TechTalks from event: CVPR 2014 Oral Talks

Orals 1D : Action Recognition

  • Parsing Videos of Actions with Segmental Grammars Authors: Hamed Pirsiavash, Deva Ramanan
    Real-world videos of human activities exhibit temporal structure at various scales; long videos are typically composed out of multiple action instances, where each instance is itself composed of sub-actions with variable durations and orderings. Temporal grammars can presumably model such hierarchical structure, but are computationally difficult to apply for long video streams. We describe simple grammars that capture hierarchical temporal structure while admitting inference with a finite-state-machine. This makes parsing linear time, constant storage, and naturally online. We train grammar parameters using a latent structural SVM, where latent subactions are learned automatically. We illustrate the effectiveness of our approach over common baselines on a new half-million frame dataset of continuous YouTube videos.

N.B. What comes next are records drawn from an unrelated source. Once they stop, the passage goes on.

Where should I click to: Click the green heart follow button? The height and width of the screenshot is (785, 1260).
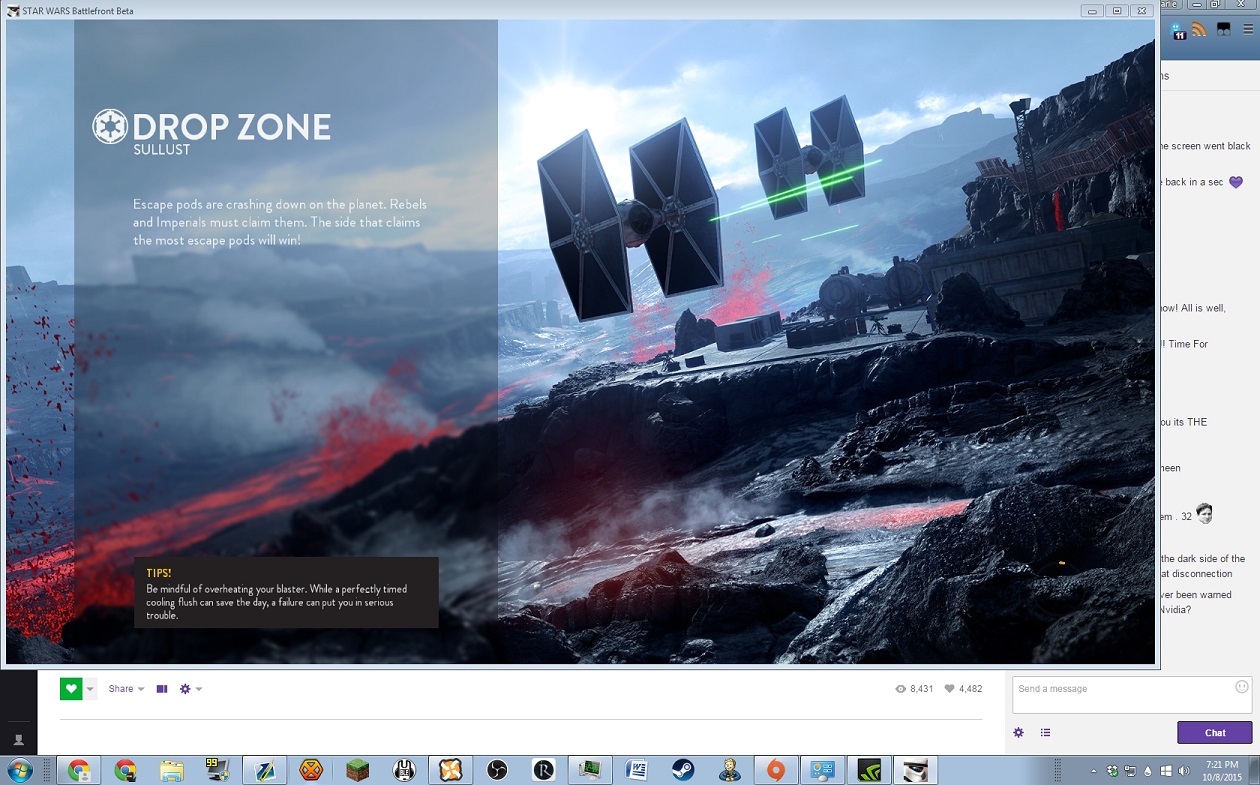pyautogui.click(x=70, y=689)
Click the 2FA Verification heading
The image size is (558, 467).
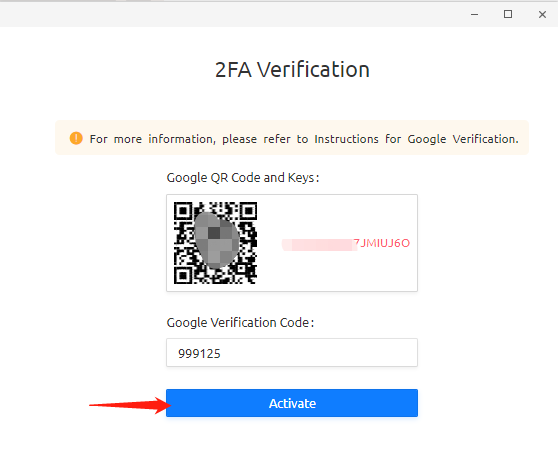tap(292, 69)
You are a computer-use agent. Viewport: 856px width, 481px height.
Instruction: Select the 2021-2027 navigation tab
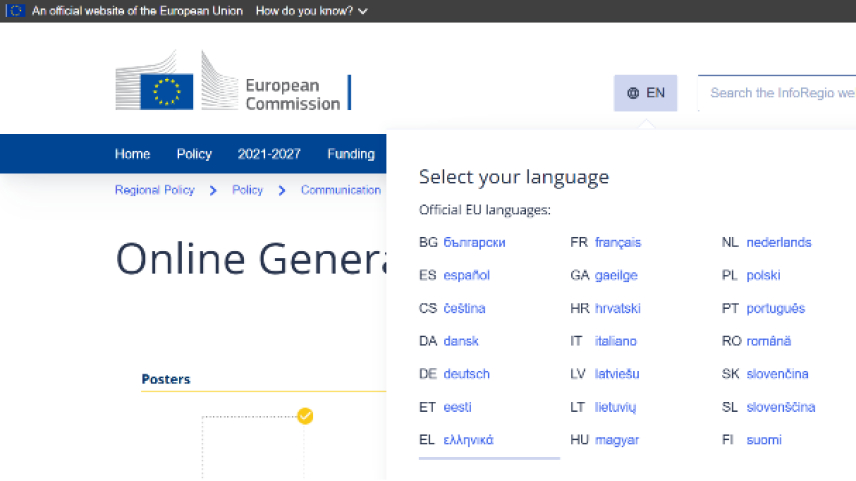tap(269, 154)
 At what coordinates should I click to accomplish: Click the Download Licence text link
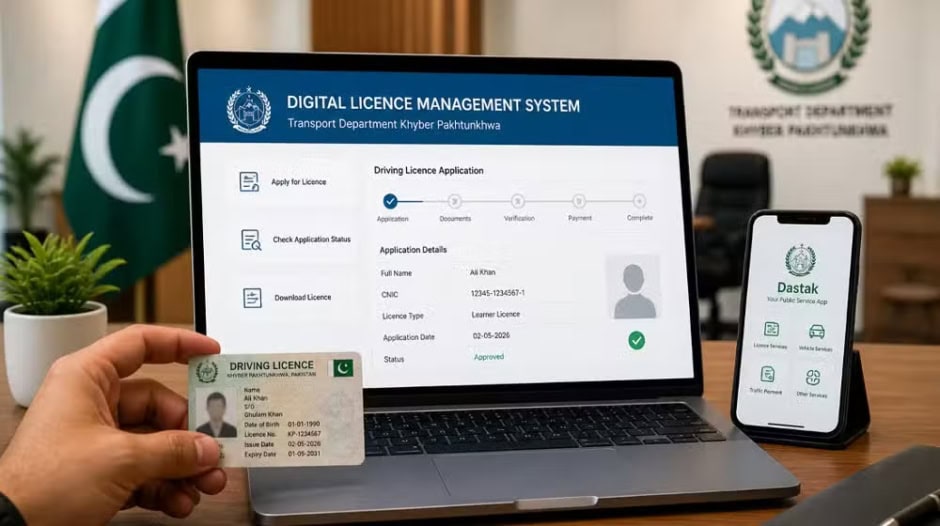(x=303, y=297)
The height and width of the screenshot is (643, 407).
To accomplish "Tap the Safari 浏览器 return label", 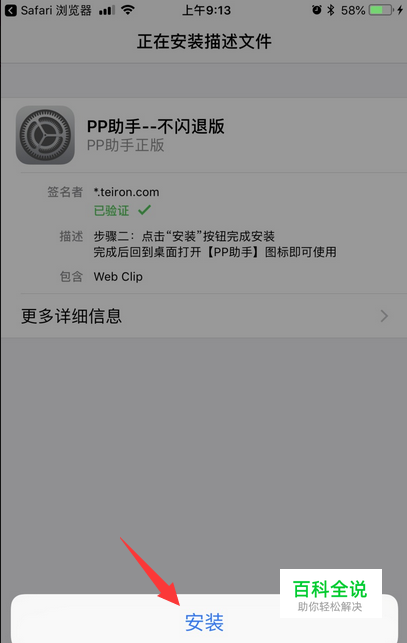I will pos(56,10).
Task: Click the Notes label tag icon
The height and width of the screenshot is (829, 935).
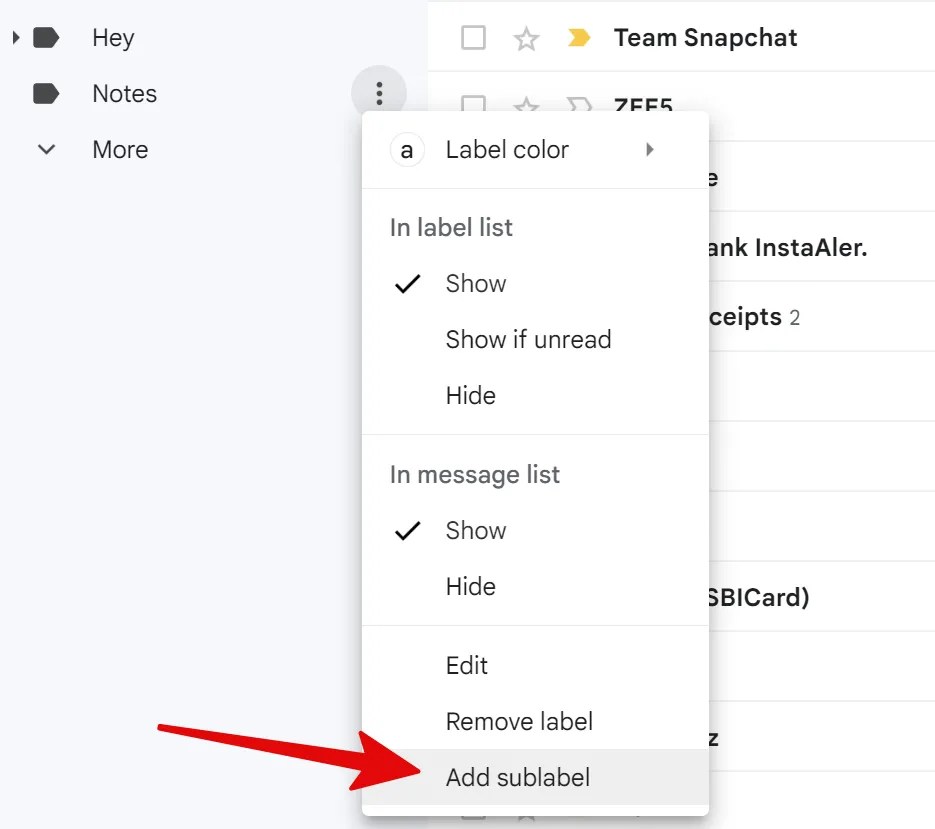Action: (x=46, y=93)
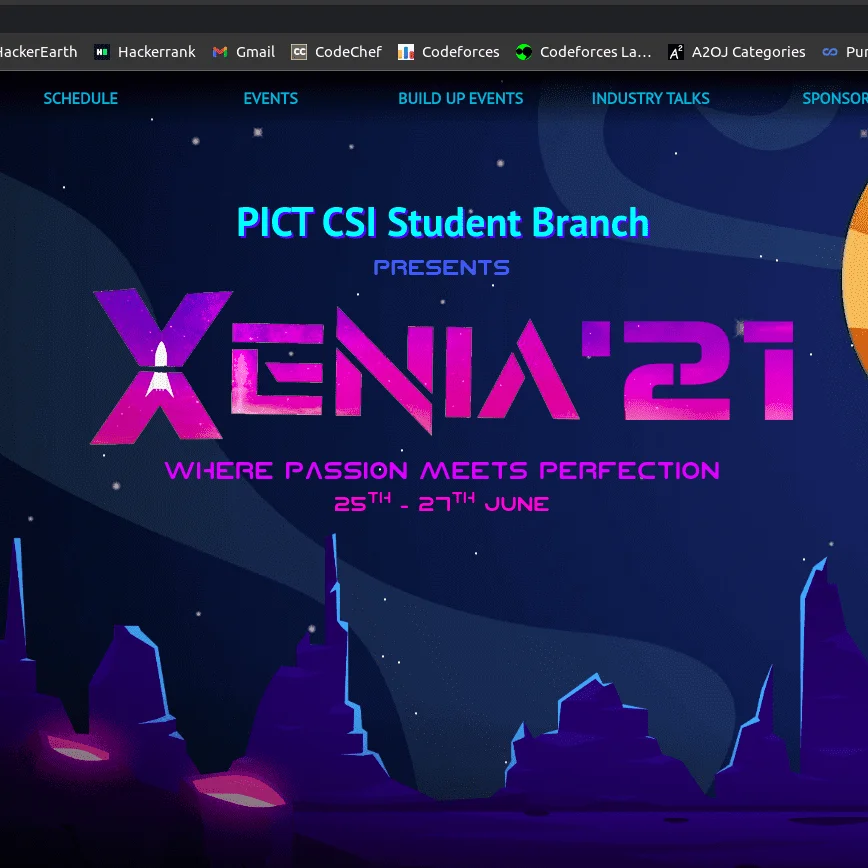The image size is (868, 868).
Task: Open the green alien Codeforces La... bookmark icon
Action: pos(524,52)
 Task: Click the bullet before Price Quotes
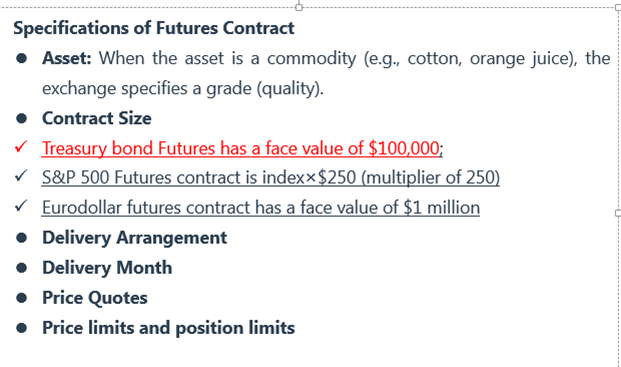coord(21,298)
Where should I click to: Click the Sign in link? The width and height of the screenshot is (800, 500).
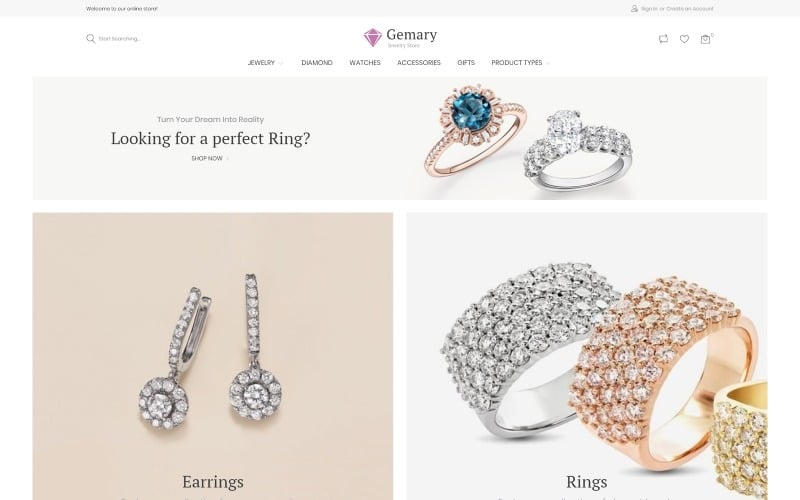click(649, 9)
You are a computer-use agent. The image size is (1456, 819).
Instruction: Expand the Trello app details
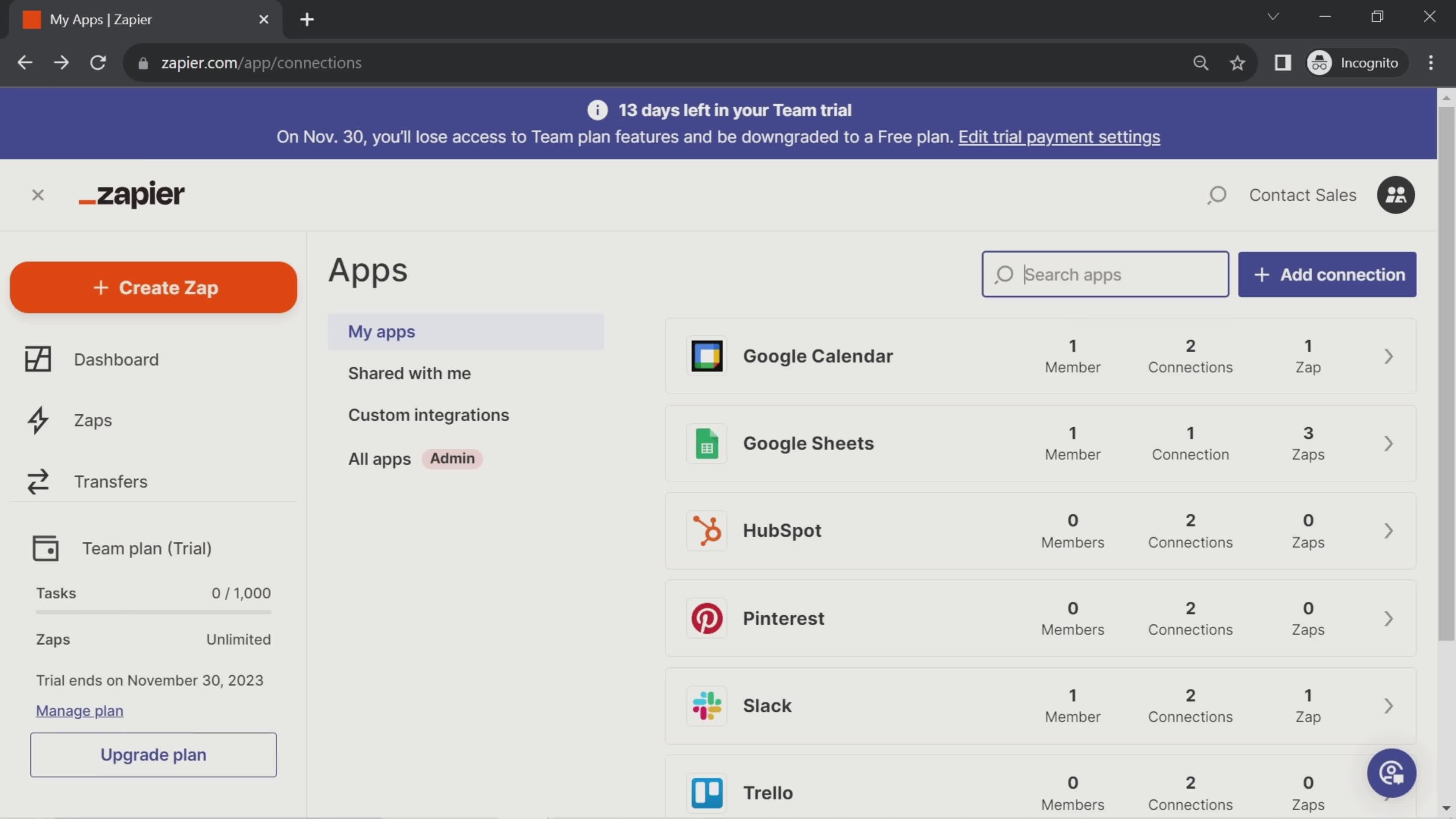click(x=1389, y=792)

  • Rate-Invariant Analysis of Trajectories on Riemannian Manifolds with Application in Visual Speech Recognition Authors: Jingyong Su, Anuj Srivastava, Fillipe D. M. de Souza, Sudeep Sarkar
    In statistical analysis of video sequences for speech recognition, and more generally activity recognition, it is natural to treat temporal evolutions of features as trajectories on Riemannian manifolds. However, different evolution patterns result in arbitrary parameterizations of these trajectories. We investigate a recent framework from statistics literature that handles this nuisance variability using a cost function/distance for temporal registration and statistical summarization & modeling of trajectories. It is based on a mathematical representation of trajectories, termed transported square-root vector field (TSRVF), and the L2 norm on the space of TSRVFs. We apply this framework to the problem of speech recognition using both audio and visual components. In each case, we extract features, form trajectories on corresponding manifolds, and compute parametrization-invariant distances using TSRVFs for speech classification. On the OuluVS database the classification performance under metric increases significantly, by nearly 100% under both modalities and for all choices of features. We obtained speaker-dependent classification rate of 70% and 96% for visual and audio components, respectively.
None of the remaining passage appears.